TASK DETAILS: Lift out each line of the data that holds "menu".

(Beginning of DATA PROVIDED)

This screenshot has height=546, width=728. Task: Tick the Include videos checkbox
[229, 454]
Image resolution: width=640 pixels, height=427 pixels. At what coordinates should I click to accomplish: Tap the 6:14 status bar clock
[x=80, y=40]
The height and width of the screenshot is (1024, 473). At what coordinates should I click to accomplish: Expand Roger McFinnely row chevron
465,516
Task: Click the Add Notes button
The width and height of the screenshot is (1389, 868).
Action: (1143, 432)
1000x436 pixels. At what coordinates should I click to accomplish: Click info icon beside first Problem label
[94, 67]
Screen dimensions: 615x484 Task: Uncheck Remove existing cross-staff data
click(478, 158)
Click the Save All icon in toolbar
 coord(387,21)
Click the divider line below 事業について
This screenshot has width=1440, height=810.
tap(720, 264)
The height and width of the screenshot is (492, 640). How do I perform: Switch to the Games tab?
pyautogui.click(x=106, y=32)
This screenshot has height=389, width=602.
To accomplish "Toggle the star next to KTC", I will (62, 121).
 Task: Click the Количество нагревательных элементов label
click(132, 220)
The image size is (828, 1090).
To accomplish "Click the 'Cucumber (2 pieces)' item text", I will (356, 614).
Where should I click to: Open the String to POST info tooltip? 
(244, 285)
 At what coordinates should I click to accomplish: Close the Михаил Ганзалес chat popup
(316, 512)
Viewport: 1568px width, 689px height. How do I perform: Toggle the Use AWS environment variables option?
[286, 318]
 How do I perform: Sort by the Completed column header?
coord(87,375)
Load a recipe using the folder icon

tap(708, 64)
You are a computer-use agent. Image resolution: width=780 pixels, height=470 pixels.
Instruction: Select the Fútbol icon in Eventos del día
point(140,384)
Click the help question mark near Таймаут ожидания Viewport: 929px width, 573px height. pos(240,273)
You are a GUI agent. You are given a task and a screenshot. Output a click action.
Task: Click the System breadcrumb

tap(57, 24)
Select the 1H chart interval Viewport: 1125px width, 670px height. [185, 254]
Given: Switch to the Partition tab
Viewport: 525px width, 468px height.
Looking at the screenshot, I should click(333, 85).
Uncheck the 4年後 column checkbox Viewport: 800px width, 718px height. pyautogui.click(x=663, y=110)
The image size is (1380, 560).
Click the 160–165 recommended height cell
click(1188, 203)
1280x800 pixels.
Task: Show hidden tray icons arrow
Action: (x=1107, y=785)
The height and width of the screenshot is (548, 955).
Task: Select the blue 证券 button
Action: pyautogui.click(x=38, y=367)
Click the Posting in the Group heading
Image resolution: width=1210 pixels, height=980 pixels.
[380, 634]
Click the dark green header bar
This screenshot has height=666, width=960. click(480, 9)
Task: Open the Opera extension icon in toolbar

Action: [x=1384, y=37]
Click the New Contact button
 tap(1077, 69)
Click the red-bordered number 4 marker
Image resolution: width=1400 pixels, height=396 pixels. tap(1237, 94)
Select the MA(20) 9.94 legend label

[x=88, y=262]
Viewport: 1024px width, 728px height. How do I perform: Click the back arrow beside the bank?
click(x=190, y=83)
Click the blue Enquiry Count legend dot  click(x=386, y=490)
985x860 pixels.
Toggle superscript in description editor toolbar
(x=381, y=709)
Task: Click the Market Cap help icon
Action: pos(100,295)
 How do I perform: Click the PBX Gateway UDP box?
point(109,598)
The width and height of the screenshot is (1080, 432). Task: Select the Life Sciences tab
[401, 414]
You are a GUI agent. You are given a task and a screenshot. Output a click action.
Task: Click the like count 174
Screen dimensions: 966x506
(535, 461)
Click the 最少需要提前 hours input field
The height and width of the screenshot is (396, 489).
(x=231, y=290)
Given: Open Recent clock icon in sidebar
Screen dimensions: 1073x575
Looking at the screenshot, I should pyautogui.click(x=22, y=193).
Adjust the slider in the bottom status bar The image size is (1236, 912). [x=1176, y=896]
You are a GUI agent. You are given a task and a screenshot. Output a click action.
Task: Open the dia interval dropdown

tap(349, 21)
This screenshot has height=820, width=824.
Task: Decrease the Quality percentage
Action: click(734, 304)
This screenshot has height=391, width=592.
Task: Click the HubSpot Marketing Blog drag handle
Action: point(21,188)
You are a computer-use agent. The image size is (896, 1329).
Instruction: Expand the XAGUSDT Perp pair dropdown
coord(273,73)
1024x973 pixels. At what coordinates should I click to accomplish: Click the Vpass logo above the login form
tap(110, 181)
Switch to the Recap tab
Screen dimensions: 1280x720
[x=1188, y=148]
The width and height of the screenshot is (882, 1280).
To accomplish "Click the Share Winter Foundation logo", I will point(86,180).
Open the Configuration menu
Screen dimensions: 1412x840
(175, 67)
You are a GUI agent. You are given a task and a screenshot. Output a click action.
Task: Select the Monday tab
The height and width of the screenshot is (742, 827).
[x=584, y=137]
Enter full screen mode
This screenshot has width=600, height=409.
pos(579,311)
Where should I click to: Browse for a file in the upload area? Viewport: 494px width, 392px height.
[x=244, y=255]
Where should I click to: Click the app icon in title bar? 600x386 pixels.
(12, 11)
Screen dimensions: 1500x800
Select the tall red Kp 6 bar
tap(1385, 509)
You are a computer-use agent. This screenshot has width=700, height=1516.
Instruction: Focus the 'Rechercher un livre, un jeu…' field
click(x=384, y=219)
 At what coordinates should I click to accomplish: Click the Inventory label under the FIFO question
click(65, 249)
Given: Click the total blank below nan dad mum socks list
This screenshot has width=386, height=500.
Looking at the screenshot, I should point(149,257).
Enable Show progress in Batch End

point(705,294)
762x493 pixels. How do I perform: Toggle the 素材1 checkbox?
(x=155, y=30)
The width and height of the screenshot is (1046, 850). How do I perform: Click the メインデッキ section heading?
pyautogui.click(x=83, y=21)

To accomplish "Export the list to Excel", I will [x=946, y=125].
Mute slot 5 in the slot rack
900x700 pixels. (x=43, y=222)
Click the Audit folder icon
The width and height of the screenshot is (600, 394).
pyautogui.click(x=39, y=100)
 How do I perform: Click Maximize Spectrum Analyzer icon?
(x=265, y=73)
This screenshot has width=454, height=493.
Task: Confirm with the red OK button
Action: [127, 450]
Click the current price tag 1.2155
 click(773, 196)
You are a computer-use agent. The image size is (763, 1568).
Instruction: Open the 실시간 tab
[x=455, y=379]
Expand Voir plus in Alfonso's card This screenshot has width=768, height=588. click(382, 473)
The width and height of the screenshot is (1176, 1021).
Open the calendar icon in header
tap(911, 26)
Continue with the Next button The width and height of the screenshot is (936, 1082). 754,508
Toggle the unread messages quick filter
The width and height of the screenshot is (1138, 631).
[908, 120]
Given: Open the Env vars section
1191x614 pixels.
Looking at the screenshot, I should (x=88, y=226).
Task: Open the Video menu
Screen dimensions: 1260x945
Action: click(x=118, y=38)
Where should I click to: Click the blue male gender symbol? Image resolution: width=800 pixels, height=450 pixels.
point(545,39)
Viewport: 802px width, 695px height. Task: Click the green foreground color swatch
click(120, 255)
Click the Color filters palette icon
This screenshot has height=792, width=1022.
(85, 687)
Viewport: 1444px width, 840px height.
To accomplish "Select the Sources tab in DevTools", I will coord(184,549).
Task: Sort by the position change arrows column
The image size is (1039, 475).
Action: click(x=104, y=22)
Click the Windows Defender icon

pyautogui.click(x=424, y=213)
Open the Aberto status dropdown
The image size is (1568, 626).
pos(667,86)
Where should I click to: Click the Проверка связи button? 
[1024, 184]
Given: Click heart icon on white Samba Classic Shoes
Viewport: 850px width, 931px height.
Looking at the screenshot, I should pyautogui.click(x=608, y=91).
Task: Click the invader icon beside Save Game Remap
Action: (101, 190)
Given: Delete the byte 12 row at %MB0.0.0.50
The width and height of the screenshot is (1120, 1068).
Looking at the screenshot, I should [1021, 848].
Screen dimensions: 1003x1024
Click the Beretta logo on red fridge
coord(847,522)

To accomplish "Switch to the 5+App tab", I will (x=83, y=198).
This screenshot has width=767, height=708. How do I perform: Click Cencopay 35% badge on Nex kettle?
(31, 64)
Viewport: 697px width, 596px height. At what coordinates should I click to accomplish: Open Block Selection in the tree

(End of DATA PROVIDED)

YOUR RESPONSE:
Open the Configuration menu
Task: Open the Video menu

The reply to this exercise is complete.